When you have a runny or stuffy nose and a cough, you may automatically think you have a cold and start taking a cough and cold medicine. But, depending on the other symptoms you have, how long they last and what time of the year it is, it may not actually be a cold.

"Since the common cold and seasonal allergies trigger very similar symptoms, some people have a hard time determining what they're really dealing with, which could lead them to incorrect treatment options," said Guillermo Rodriguez, MD, a family medicine doctor at Geisinger Kistler Clinic in Wilkes-Barre.

The first thing that makes the common cold and allergies different is what causes them.

"A cold is caused by a virus that gets into your body," Dr. Rodriguez said. "When a cold virus finds its way into your system, your body's immune system launches an attack - it's this response that triggers your classic cold symptoms like a stuffy nose or cough."

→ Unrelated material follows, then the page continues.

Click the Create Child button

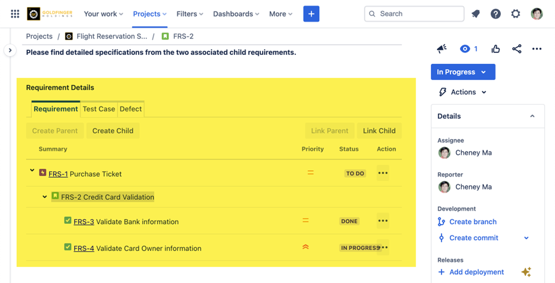pos(113,131)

The viruses that cause colds are contagious. You can catch them when an infected person sneezes, coughs or shakes hands with you. Within a few weeks, your immune system fights off the virus, ending your symptoms.

Seasonal allergies are a different story.

"Your allergies are the result of an overactive immune system. When allergens like pollen or dust get into your body, your immune system mistakes them as invaders and attacks them," Dr. Rodriguez said. "When this happens, your body releases the chemical histamine, which can cause the passageways of your nose to swell."

Unlike colds, allergies aren't contagious.

While some of the symptoms are similar between the two, such as a runny nose, stuffy nose, sneezing, fatigue, and coughing, they do have some differences.

"The telltale signs that you have a cold are general body aches and pains and a sore scratchy throat, in addition to the stuffy and runny nose," Dr. Rodriguez said. "When you're struggling with seasonal allergies, a stuffy or runny nose and sneezing are accompanied by itchy, watery eyes and itchy ears and throat."

The other big difference between a cold and allergies? How long the symptoms last.

"Colds usually don't last longer than 14 days, though most only last three to 10 days," Dr. Rodriguez said. "Allergies can last several days, weeks or months, or for as long as you're in contact with the allergy trigger."

If you think you have a cold, the best treatment includes rest, pain relievers and over-the-counter cold medicine, such as decongestants. If you're struggling with allergies, treat them with over-the-counter or prescription antihistamines, decongestants, nasal steroid sprays and avoiding your exposure to allergens as much as possible.

"If you think you have a cold and are taking cold medicine, but your symptoms persist beyond two weeks, you should see your doctor - your symptoms may be due to allergies or another health issue," Dr. Rodriguez said.